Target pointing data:
Begin

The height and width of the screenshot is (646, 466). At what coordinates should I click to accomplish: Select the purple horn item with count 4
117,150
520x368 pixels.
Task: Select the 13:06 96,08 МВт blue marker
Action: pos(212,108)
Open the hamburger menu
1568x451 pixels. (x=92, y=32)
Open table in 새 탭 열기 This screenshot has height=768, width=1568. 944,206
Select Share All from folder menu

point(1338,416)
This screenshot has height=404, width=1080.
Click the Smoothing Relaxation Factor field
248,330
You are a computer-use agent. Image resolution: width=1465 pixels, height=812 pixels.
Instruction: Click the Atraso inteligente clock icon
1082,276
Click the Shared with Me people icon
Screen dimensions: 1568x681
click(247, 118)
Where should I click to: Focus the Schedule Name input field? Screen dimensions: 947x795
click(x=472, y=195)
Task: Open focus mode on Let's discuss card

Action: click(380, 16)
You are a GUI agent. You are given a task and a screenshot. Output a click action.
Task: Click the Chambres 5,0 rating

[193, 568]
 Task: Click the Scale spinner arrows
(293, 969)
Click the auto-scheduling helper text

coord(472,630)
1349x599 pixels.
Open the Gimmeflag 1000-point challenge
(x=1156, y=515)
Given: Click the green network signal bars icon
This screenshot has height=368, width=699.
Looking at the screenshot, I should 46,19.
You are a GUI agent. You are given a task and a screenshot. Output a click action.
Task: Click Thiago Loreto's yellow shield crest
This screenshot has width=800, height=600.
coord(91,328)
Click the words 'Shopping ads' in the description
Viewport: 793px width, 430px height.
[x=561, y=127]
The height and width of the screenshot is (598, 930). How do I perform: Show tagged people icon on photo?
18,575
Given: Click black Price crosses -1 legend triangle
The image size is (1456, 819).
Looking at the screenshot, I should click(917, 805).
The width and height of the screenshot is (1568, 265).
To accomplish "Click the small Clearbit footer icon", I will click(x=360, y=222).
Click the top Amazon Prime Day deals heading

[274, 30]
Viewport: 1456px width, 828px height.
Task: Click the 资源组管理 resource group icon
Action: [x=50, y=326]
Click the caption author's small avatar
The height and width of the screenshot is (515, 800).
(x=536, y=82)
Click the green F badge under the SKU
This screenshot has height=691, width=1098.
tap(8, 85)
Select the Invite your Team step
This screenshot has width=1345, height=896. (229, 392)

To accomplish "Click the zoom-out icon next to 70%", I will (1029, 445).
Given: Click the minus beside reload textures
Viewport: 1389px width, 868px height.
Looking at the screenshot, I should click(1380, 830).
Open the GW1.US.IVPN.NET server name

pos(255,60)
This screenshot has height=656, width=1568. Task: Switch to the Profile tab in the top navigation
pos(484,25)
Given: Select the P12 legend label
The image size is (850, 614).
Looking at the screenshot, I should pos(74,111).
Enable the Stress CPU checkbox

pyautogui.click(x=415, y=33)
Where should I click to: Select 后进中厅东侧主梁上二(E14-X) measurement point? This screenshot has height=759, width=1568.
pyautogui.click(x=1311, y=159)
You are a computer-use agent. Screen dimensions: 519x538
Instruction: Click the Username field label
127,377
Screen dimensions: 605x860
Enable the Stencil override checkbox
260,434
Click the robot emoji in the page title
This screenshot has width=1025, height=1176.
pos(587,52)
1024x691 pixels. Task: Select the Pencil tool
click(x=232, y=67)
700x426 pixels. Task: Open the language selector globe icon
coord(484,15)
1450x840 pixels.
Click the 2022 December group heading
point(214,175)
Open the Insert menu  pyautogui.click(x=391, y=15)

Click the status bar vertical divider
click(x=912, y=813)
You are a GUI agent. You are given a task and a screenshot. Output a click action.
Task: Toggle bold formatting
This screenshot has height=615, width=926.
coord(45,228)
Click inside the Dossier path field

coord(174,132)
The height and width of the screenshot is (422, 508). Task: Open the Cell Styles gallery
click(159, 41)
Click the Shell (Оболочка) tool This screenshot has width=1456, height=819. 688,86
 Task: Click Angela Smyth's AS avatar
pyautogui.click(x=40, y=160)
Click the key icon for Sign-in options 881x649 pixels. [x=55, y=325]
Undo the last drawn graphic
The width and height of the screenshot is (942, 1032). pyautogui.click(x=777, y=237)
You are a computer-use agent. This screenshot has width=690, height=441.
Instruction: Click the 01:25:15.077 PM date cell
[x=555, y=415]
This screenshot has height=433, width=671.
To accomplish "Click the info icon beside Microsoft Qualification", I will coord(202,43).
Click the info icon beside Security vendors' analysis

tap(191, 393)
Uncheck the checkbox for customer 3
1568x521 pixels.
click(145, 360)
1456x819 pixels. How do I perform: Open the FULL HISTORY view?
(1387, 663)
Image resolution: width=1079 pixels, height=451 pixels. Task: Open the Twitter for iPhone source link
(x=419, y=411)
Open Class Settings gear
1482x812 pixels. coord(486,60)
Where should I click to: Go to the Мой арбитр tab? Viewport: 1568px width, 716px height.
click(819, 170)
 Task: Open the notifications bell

End

EXERCISE GOAL: Could you copy out all of the entries above word for word, without changing anything?

ANSWER TO THE EXERCISE:
The height and width of the screenshot is (646, 466). At what coordinates should I click to accomplish: Select the purple horn item with count 4
117,150
520x368 pixels.
Task: Select the 13:06 96,08 МВт blue marker
Action: pos(212,108)
Open the hamburger menu
1568x451 pixels. (x=92, y=32)
Open table in 새 탭 열기 This screenshot has height=768, width=1568. 944,206
Select Share All from folder menu

point(1338,416)
This screenshot has height=404, width=1080.
Click the Smoothing Relaxation Factor field
248,330
You are a computer-use agent. Image resolution: width=1465 pixels, height=812 pixels.
Instruction: Click the Atraso inteligente clock icon
1082,276
Click the Shared with Me people icon
Screen dimensions: 1568x681
click(247, 118)
Where should I click to: Focus the Schedule Name input field? Screen dimensions: 947x795
click(x=472, y=195)
Task: Open focus mode on Let's discuss card

Action: click(380, 16)
You are a GUI agent. You are given a task and a screenshot. Output a click action.
Task: Click the Chambres 5,0 rating

[193, 568]
 Task: Click the Scale spinner arrows
(293, 969)
Click the auto-scheduling helper text

coord(472,630)
1349x599 pixels.
Open the Gimmeflag 1000-point challenge
(x=1156, y=515)
Given: Click the green network signal bars icon
This screenshot has height=368, width=699.
Looking at the screenshot, I should 46,19.
You are a GUI agent. You are given a task and a screenshot. Output a click action.
Task: Click Thiago Loreto's yellow shield crest
This screenshot has width=800, height=600.
coord(91,328)
Click the words 'Shopping ads' in the description
Viewport: 793px width, 430px height.
[x=561, y=127]
The height and width of the screenshot is (598, 930). How do I perform: Show tagged people icon on photo?
18,575
Given: Click black Price crosses -1 legend triangle
The image size is (1456, 819).
Looking at the screenshot, I should click(917, 805).
The width and height of the screenshot is (1568, 265).
To accomplish "Click the small Clearbit footer icon", I will click(x=360, y=222).
Click the top Amazon Prime Day deals heading

[274, 30]
Viewport: 1456px width, 828px height.
Task: Click the 资源组管理 resource group icon
Action: [x=50, y=326]
Click the caption author's small avatar
The height and width of the screenshot is (515, 800).
(x=536, y=82)
Click the green F badge under the SKU
This screenshot has height=691, width=1098.
tap(8, 85)
Select the Invite your Team step
This screenshot has width=1345, height=896. (229, 392)

To accomplish "Click the zoom-out icon next to 70%", I will (1029, 445).
Given: Click the minus beside reload textures
Viewport: 1389px width, 868px height.
Looking at the screenshot, I should click(1380, 830).
Open the GW1.US.IVPN.NET server name

pos(255,60)
This screenshot has height=656, width=1568. Task: Switch to the Profile tab in the top navigation
pos(484,25)
Given: Select the P12 legend label
The image size is (850, 614).
Looking at the screenshot, I should pos(74,111).
Enable the Stress CPU checkbox

pyautogui.click(x=415, y=33)
Where should I click to: Select 后进中厅东侧主梁上二(E14-X) measurement point? This screenshot has height=759, width=1568.
pyautogui.click(x=1311, y=159)
You are a computer-use agent. Screen dimensions: 519x538
Instruction: Click the Username field label
127,377
Screen dimensions: 605x860
Enable the Stencil override checkbox
260,434
Click the robot emoji in the page title
This screenshot has width=1025, height=1176.
pos(587,52)
1024x691 pixels. Task: Select the Pencil tool
click(x=232, y=67)
700x426 pixels. Task: Open the language selector globe icon
coord(484,15)
1450x840 pixels.
Click the 2022 December group heading
point(214,175)
Open the Insert menu  pyautogui.click(x=391, y=15)

Click the status bar vertical divider
click(x=912, y=813)
You are a GUI agent. You are given a task and a screenshot. Output a click action.
Task: Toggle bold formatting
This screenshot has height=615, width=926.
coord(45,228)
Click inside the Dossier path field

coord(174,132)
The height and width of the screenshot is (422, 508). Task: Open the Cell Styles gallery
click(159, 41)
Click the Shell (Оболочка) tool This screenshot has width=1456, height=819. 688,86
 Task: Click Angela Smyth's AS avatar
pyautogui.click(x=40, y=160)
Click the key icon for Sign-in options 881x649 pixels. [x=55, y=325]
Undo the last drawn graphic
The width and height of the screenshot is (942, 1032). pyautogui.click(x=777, y=237)
You are a computer-use agent. This screenshot has width=690, height=441.
Instruction: Click the 01:25:15.077 PM date cell
[x=555, y=415]
This screenshot has height=433, width=671.
To accomplish "Click the info icon beside Microsoft Qualification", I will coord(202,43).
Click the info icon beside Security vendors' analysis

tap(191, 393)
Uncheck the checkbox for customer 3
1568x521 pixels.
click(145, 360)
1456x819 pixels. How do I perform: Open the FULL HISTORY view?
(1387, 663)
Image resolution: width=1079 pixels, height=451 pixels. Task: Open the Twitter for iPhone source link
(x=419, y=411)
Open Class Settings gear
1482x812 pixels. coord(486,60)
Where should I click to: Go to the Мой арбитр tab? Viewport: 1568px width, 716px height.
click(819, 170)
 Task: Open the notifications bell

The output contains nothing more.